The following data has a line with "Given: Expand the HA section in the sidebar" and a line with "You are a computer-use agent. 800x586 pixels.". Write out exactly those lines and all the lines between them.

> [Source data]:

------------------------------------------------

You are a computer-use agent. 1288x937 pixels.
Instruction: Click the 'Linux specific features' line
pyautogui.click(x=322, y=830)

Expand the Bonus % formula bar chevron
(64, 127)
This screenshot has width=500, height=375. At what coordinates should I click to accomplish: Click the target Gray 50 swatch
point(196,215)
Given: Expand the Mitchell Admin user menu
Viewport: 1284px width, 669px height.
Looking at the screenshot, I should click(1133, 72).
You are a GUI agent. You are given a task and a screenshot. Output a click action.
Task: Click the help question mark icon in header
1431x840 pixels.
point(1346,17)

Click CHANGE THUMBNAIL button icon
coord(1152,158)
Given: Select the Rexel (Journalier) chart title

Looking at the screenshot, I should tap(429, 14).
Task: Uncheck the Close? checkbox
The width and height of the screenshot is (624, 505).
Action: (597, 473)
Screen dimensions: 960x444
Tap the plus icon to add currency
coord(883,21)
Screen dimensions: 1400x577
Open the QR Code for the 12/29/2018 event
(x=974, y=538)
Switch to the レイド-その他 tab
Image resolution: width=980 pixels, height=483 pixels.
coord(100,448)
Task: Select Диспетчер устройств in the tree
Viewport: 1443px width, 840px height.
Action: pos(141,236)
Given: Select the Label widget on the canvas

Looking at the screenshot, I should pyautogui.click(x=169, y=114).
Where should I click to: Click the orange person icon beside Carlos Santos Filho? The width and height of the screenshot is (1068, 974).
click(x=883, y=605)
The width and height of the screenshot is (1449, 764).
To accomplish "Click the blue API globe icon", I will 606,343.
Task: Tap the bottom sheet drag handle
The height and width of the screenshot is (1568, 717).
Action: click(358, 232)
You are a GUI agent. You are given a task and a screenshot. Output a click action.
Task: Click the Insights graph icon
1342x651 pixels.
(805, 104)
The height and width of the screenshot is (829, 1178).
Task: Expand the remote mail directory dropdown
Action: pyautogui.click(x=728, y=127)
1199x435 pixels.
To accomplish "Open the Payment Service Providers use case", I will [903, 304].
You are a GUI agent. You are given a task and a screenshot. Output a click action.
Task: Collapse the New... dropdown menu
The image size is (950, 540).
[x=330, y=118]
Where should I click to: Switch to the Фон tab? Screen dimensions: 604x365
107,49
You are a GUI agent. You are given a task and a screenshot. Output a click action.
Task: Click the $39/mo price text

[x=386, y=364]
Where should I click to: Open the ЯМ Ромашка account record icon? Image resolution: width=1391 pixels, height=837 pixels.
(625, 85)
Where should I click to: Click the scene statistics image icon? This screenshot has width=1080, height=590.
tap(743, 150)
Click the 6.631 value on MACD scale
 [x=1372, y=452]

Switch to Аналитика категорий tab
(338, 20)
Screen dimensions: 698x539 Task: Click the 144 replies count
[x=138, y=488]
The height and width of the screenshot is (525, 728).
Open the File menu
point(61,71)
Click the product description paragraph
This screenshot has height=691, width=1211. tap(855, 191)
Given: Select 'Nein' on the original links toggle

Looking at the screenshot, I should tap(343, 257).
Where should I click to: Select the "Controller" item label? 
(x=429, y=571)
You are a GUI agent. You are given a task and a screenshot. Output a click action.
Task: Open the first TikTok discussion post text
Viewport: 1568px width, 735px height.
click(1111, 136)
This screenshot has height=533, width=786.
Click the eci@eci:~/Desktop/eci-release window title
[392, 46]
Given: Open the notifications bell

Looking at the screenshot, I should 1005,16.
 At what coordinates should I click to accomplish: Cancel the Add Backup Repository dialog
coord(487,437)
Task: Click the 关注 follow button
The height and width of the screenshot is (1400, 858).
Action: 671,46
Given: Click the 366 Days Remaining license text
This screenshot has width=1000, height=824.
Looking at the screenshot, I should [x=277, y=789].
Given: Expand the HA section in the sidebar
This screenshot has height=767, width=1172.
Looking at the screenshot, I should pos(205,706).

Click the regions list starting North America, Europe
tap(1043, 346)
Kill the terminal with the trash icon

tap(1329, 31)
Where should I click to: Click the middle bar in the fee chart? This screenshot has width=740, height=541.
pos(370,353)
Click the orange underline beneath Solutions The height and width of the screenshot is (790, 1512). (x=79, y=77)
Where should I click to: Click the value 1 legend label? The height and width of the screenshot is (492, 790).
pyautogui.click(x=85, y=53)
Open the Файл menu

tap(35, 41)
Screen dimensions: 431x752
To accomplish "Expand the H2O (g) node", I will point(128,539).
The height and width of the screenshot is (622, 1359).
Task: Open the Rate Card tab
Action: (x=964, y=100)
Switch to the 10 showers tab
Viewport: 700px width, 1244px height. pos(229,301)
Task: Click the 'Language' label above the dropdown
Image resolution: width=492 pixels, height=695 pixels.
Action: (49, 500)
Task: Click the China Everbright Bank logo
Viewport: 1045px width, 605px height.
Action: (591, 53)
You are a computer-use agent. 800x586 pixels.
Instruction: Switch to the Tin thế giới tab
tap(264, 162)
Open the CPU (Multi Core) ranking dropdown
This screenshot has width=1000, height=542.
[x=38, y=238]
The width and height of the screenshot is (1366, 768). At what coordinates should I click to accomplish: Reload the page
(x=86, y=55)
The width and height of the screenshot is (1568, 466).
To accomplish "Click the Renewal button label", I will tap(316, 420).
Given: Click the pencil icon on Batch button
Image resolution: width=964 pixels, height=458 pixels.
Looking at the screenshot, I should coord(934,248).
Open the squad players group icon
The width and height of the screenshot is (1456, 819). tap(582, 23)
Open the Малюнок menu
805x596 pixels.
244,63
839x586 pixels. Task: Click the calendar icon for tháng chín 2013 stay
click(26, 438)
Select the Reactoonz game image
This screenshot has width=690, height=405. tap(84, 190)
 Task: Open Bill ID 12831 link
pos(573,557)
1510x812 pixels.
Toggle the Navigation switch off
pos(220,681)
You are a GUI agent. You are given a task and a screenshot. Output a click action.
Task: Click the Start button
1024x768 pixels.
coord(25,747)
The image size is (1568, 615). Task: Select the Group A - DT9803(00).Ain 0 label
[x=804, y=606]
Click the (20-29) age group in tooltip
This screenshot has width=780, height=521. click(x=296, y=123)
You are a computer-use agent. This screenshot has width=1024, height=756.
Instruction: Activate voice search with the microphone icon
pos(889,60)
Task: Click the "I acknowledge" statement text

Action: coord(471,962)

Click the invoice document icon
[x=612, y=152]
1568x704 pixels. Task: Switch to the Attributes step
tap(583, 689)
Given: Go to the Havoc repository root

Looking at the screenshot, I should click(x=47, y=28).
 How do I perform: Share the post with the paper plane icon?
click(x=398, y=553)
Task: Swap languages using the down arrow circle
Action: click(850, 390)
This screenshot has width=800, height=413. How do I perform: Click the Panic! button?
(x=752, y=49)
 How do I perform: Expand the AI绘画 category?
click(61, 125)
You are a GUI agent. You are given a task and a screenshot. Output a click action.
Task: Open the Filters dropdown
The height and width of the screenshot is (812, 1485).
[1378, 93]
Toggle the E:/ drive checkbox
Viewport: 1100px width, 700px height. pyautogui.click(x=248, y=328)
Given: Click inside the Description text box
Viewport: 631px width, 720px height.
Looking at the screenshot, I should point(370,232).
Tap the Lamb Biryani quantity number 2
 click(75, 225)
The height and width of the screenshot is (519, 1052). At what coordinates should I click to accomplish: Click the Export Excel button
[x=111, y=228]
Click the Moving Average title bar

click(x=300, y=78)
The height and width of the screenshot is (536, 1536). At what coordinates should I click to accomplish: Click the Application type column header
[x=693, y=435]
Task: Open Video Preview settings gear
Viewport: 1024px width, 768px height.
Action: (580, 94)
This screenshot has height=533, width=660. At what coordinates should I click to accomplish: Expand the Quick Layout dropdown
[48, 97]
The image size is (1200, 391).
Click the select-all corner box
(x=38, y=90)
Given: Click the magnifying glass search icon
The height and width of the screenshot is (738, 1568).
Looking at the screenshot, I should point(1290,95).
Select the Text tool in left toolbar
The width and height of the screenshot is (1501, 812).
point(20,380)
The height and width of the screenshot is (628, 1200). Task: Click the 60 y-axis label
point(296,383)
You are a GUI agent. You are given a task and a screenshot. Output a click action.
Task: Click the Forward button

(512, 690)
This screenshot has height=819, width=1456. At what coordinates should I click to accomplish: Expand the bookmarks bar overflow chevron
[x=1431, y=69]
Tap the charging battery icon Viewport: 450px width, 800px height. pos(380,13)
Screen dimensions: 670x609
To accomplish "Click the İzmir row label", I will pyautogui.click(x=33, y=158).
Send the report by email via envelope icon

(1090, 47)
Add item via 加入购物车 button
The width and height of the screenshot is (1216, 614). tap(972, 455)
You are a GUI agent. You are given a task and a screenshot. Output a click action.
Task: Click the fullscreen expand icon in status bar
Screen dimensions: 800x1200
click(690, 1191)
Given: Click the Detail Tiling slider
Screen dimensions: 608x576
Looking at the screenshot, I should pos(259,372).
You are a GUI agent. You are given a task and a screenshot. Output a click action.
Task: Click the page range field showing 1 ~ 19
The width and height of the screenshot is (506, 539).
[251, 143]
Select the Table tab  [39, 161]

------------------------------------------------

> [Answer to this task]:
Given: Expand the HA section in the sidebar
This screenshot has height=767, width=1172.
Looking at the screenshot, I should pos(205,706).

Click the regions list starting North America, Europe
tap(1043, 346)
Kill the terminal with the trash icon

tap(1329, 31)
Where should I click to: Click the middle bar in the fee chart? This screenshot has width=740, height=541.
pos(370,353)
Click the orange underline beneath Solutions The height and width of the screenshot is (790, 1512). (x=79, y=77)
Where should I click to: Click the value 1 legend label? The height and width of the screenshot is (492, 790).
pyautogui.click(x=85, y=53)
Open the Файл menu

tap(35, 41)
Screen dimensions: 431x752
To accomplish "Expand the H2O (g) node", I will point(128,539).
The height and width of the screenshot is (622, 1359).
Task: Open the Rate Card tab
Action: (x=964, y=100)
Switch to the 10 showers tab
Viewport: 700px width, 1244px height. pos(229,301)
Task: Click the 'Language' label above the dropdown
Image resolution: width=492 pixels, height=695 pixels.
Action: (49, 500)
Task: Click the China Everbright Bank logo
Viewport: 1045px width, 605px height.
Action: (591, 53)
You are a computer-use agent. 800x586 pixels.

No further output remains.